Several word segmentation methods of hanlp Chinese natural language processing

Natural language processing has extraordinary significance in both big data and artificial intelligence, which has exploded in recent years. So, what is natural language processing? When I was not exposed to big data, I only heard about natural language processing when I was learning about computers. Books define or describe too many specializations for natural language processing. In other words, natural language processing is to translate our human language into a language that can be understood by machines through some methods or technologies.

There are too many human languages, and computer technology originated in foreign countries, so natural language processing has always been basically around English. Chinese natural language processing, of course, is to translate our Chinese into instructions that machines can recognize and understand. I believe that everyone knows the breadth and depth of Chinese, and it is this breadth and depth that makes it difficult to translate Chinese into machine instructions! At least for a long time, Chinese natural language processing has faced such problems.

Hanlp Chinese natural language processing believes that many friends who are engaged in program development should know or be familiar with it. Hanlp Chinese natural language processing is developed under the auspices of Dakuai Search, and is an important part of the Dakuai DKhadoop big data integrated development framework. The following is a brief introduction to the Chinese natural language processing word segmentation method of Hanlp .
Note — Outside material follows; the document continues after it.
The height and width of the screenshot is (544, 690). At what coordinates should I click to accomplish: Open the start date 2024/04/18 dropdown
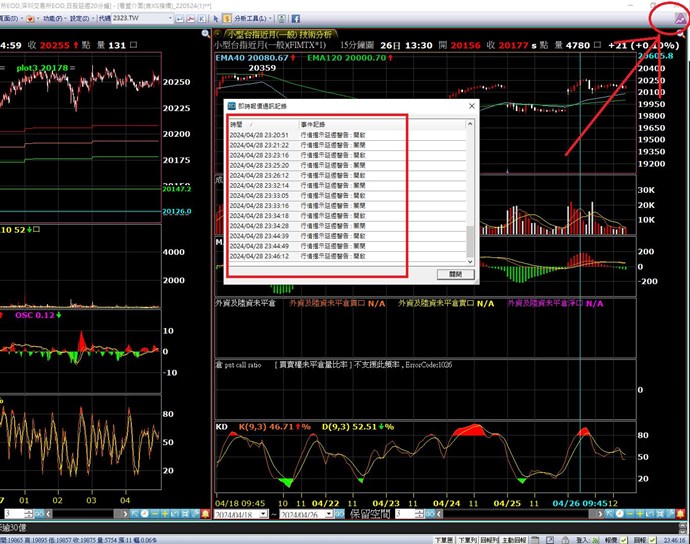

The word segmentation methods in Hanlp Chinese natural language processing include standard word segmentation, NLP word segmentation, index word segmentation, N- shortest path word segmentation, CRF word segmentation, and extremely fast dictionary word segmentation. These word segmentation methods are described below.

Standard Participle:

 

There is a series of "out of the box" static tokenizers in Hanlp , ending with Tokenizer . HanLP.segment is actually a wrapper for StandardTokenizer.segment

NLP word segmentation:

  1. List<Term> termList = NLPTokenizer.segment("Professor Zong Chengqing from the Institute of Computing Technology, Chinese Academy of Sciences is teaching a natural language processing course");
  2. System.out.println(termList);

NLP tokenizer NLPTokenizer performs all named entity recognition and part-of-speech tagging.

Index Segmentation:

 

Index Tokenizer IndexTokenizer is a tokenizer for search engines, which can completely segment long words. In addition , the offset of words in the text can be obtained through term.offset .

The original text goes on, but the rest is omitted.